Wednesday, May 18, 2016

May 19, 1996

Tomorrow is the 20th anniversary of my college graduation. I walked with my peers on a unseasonably hot day and wore one of the biggest smiles of my life. It was a great day and I was so proud and I knew I was making those who loved me also very proud.

So what was next for me? I had to take classes that summer before I could officially be done. Then I packed up all my things and moved back home. I went from being on my own to being back in my pink childhood bedroom. I tore down the posters of Kirk Cameron and NKOTB and I went from sneaking cookies to sneaking cigarettes. I needed a job.

Turns out, I did not become the next big radio or television star. I did not become a teacher. I did not ever have my own corner office with a view. I never had my own assistant. I did have a company credit card for a few different jobs, but I am not sure I ever used it.

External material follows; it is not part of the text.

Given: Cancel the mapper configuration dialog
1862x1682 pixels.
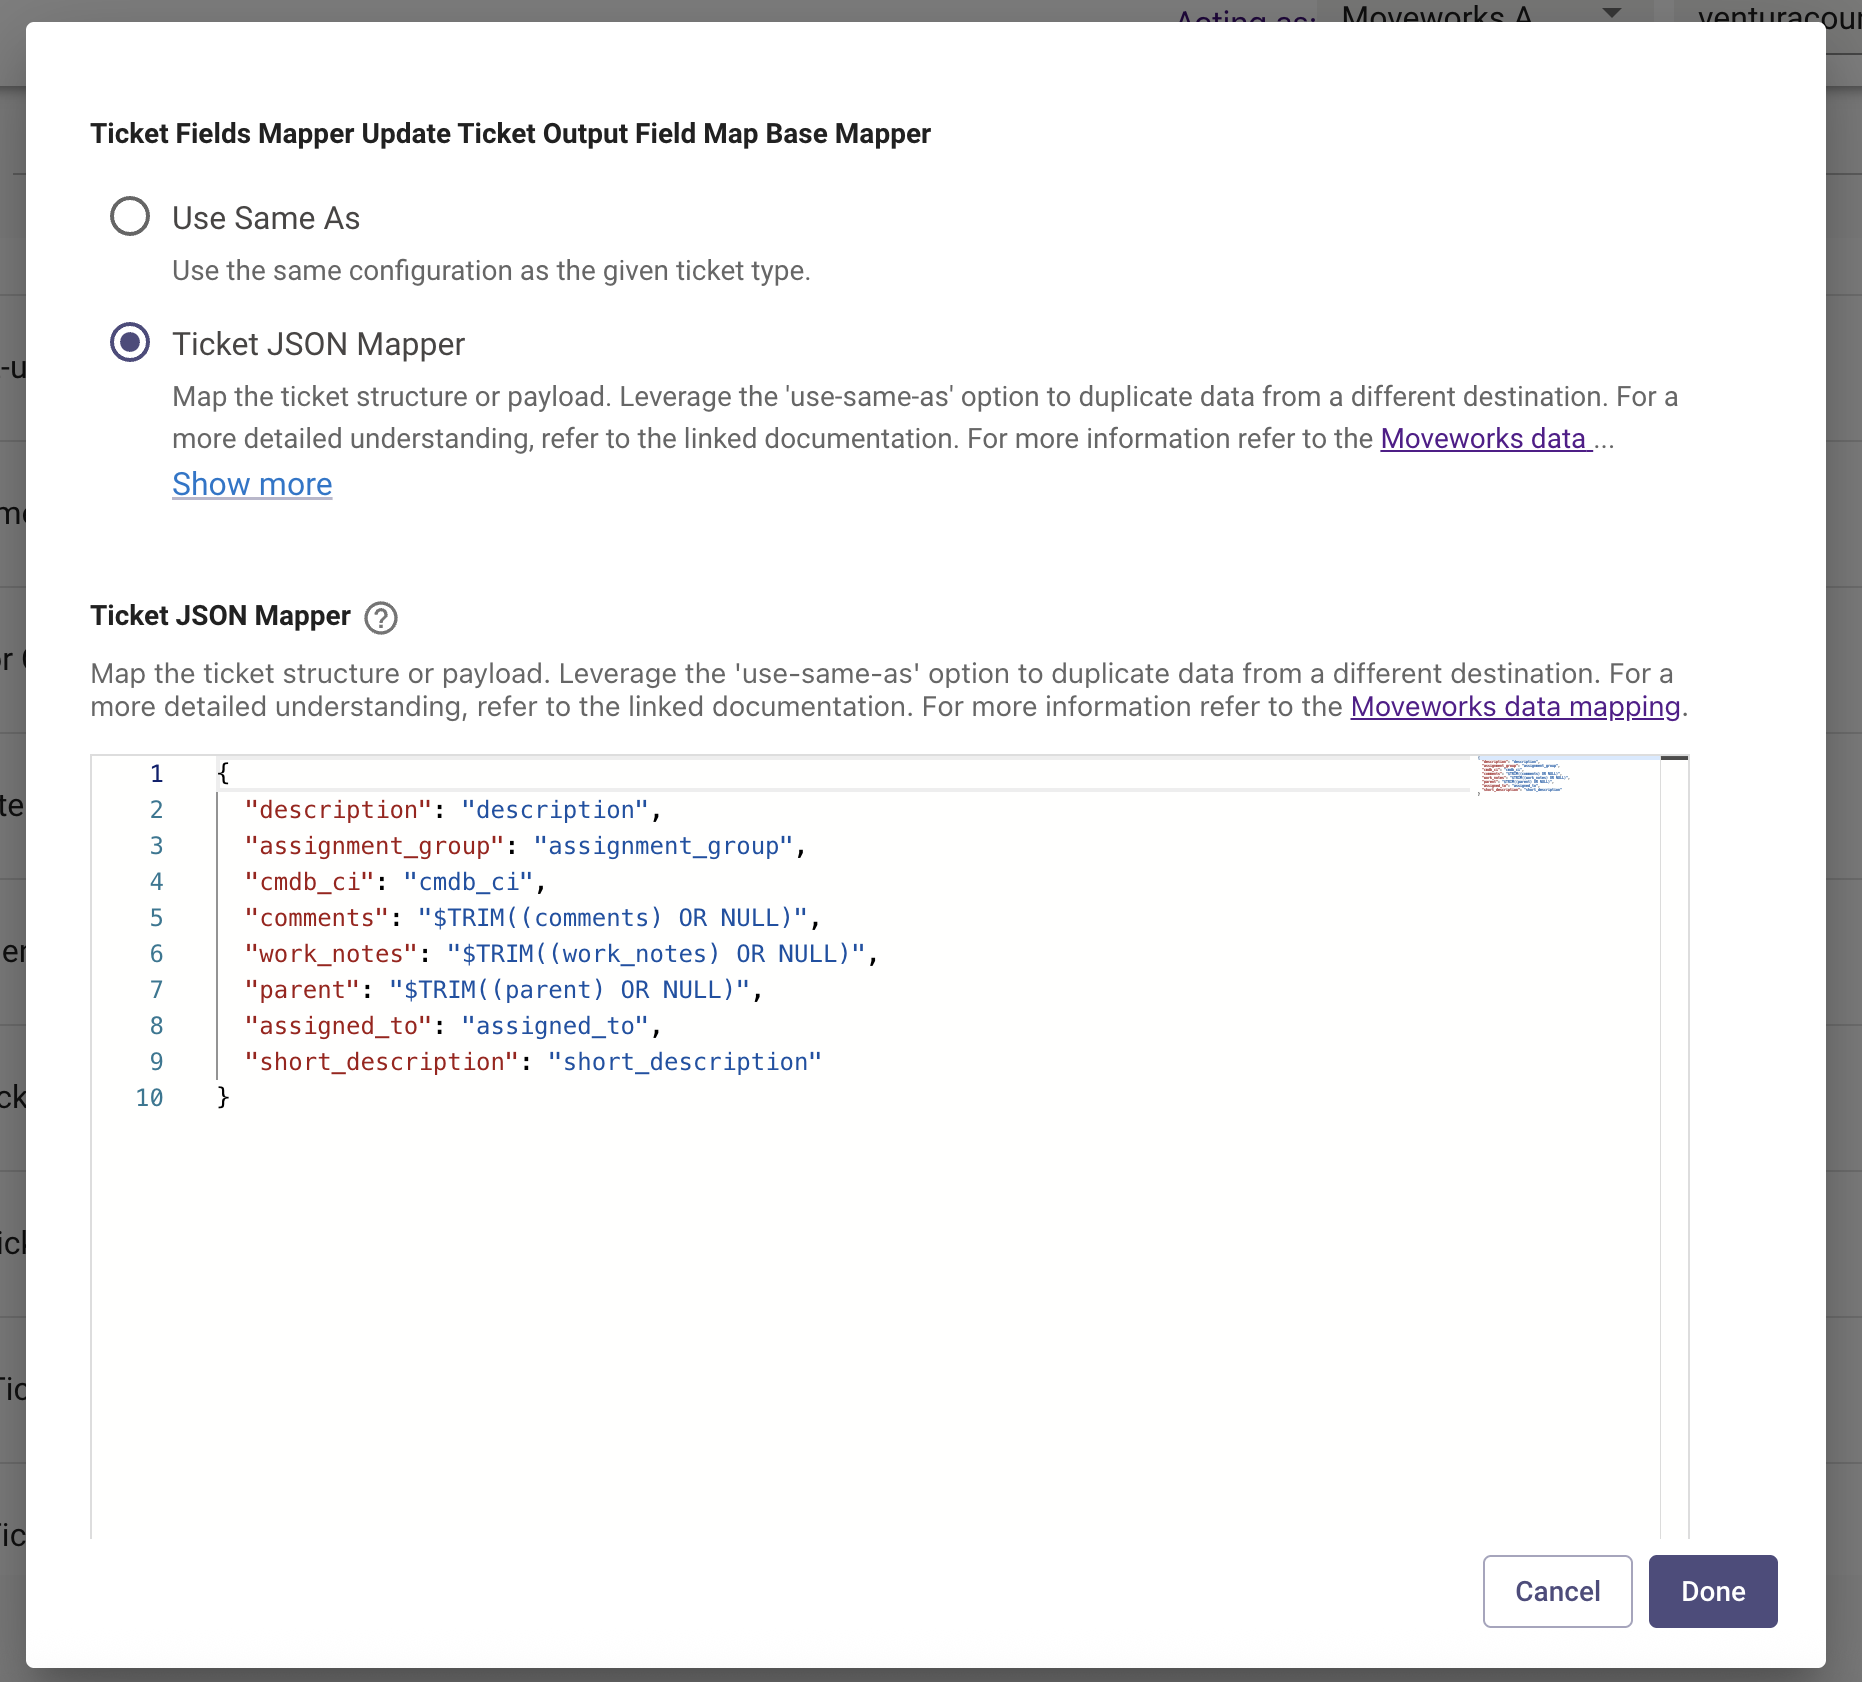Looking at the screenshot, I should [x=1557, y=1591].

I have washed cars in the dead of winter in a business suit (Enterprise Rent-A-Car). I learned how to use computers and answer phones (Aetna U.S. Healthcare). I learned how to work with others (all jobs). I learned how to fundraise and work special events (WHYY, The Mann Center for the Performing Arts, and Jewish Federation). I learned how to market intake manifolds and control arms (Dorman Products) and then at the same company, how to buy them and then train on them. I learned how to blog, edit, proofread and freelance in general (HRDQ). Somewhere along the way, I learned that my jobs did not define me - I defined me. I learned it was alright to have a job that I liked, work with people that I enjoyed, and essentially have a good job but not necessarily a great career. I am proud of my degree and the experience that college was to me. I am pleased at the doors that it opened for me. I am just as happy, though, with what I have made of my life in the last 20 years.

If you had told me on May 19, 1996, then I would be a part freelance writer and part stay-at-home mom, I would have thought you were crazy. Surely by the year 2016, I would be using my Communications degree to do something extraordinary. And kids? I did not even want them back then. No way. 

If you had told me on May 19, 1996 that my mother and brothers would be such a strong sense of support for me as I grew into the woman I was meant to be, I would not have believed it.

If you had told me on May 19, 1996 that two of my strongest passions were raising awareness for stillbirth and for adoption, I would have thought you were nuts! Who has a stillbirth in this modern day and why in the world would I care about adoption when I did not even want kids?

If you had told me on May 19, 1996 that I would be married and own a home and that the highlight of my days was watching my daughter discover the world around her, I would have thought you did not know me at all. If you had told me that my house would be filled with superheroes and comic books, I would have laughed!

Life seldom turns out the way we think it will. My life did not, anyway. It turned out way way better.